As Chirac told Paris Bureau Chief Gregory Wierzynski, "General de Gaulle taught us that a politician can act only if he has the consensus of the electorate. As Premier I did not wish to govern France if the belief that we represented a majority was contested. There was only one way to prove our legitimacy."
Within a week of resigning from the government, Chirac charted a comeback. The old Gaullist party, without a President or a Premier for the first time in 18 years, was in disarray. The Gaullists .needed Chirac as much as he needed them. "We would have faced a party crisis within six months," says Yves Guena, now head of the new R.P.R.'s political section. "Chirac offered an adventure, and between slow death and adventure, I chose adventure."

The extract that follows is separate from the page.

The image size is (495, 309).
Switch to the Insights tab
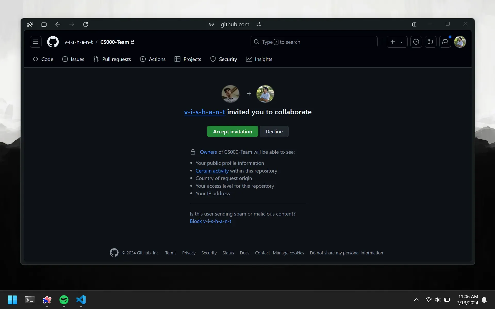click(259, 59)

Chirac's first task will be to build a nationwide political organization staffed by his own men, equipped with computers and other modern electioneering techniques. But the basic thrust of the new party is to appeal to the disillusioned shopkeepers, small businessmen, clerks, office employees and workers who have been turning to the Socialists. For months, polls have shown the Socialist-Communist strength at 52%, enough for a parliamentary majority if the election were held today. "We will succeed," says Guena, "only if we can recuperate the lower-middle-class vote that used to go to General de Gaulle and Georges Pompidou." Patriotism, the Gaullists hope, will once again cut across all classes. "Chirac is building his Assembly on the nation," says Jean Charlot, an eminent historian of Gaullism. "Giscard could not build an Assembly on the idea of Europe."

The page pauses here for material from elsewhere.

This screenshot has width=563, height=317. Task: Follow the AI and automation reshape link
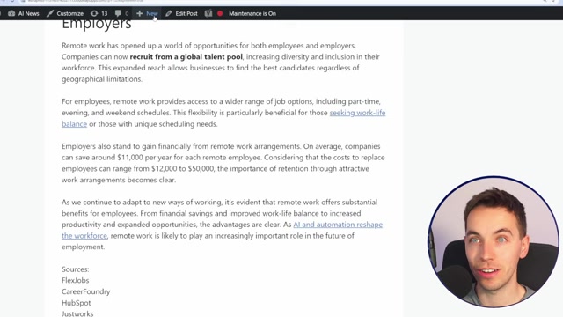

No Crisis. Chirac cannot go too far in opposing Giscard without triggering a confrontation that would only weaken the government majority and benefit the left. Moreover, much of the pending legislation in the Assembly was hatched while Chirac was still Premier; this blunts any credible Gaullist opposition to these measures. But the Gaullists will stay arms-length from the President from now on. They may oppose direct elections to a European parliament and object to ratifying the International Monetary Fund accords reached last January in Jamaica, an agreement they view as symptomatic of Giscard's shift to supranationalism. Beyond these skirmishes, the two men are, in the words of Historian Chariot, "condemned to get along." Chirac told Wierzynski, "I will not flail in all directions in an irresponsible manner. So long as there is no major change in the policies of France, so long as I am in the majority, I have no intention of provoking a crisis."
That promise may be hard to keep. The government, for example, chose the day of Chirac's convention to expel striking printers who had been occupying the plant of the daily newspaper Le Parisien Libere for nearly 22 months. The expulsion provoked a nationwide printers' strike, denying Chirac much-needed publicity about his triumph at Porte de Versailles.
Chirac is looking to the legislative elections now scheduled for March 1978. If his clout is decisive in blocking the left from achieving a majority in Parliament, Chirac, the strongman of the majority, will overshadow Giscard and quite possibly unseat him in the 1981 presidential election. At the very least, he has already rekindled the potent mystique of Charles de Gaulle.
*De Gaulle's old 1947 movement was called the Rassemblement du Peuple Franc,ais.